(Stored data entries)
──────────
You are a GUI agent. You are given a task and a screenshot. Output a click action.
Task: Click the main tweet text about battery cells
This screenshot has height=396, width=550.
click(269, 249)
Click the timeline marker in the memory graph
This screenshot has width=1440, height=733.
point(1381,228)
──────────
What to produce.
Copy the lines above, please. Keep them exact.

Answer space.
You are a GUI agent. You are given a task and a screenshot. Output a click action.
Task: Click the main tweet text about battery cells
This screenshot has height=396, width=550.
click(269, 249)
Click the timeline marker in the memory graph
This screenshot has width=1440, height=733.
point(1381,228)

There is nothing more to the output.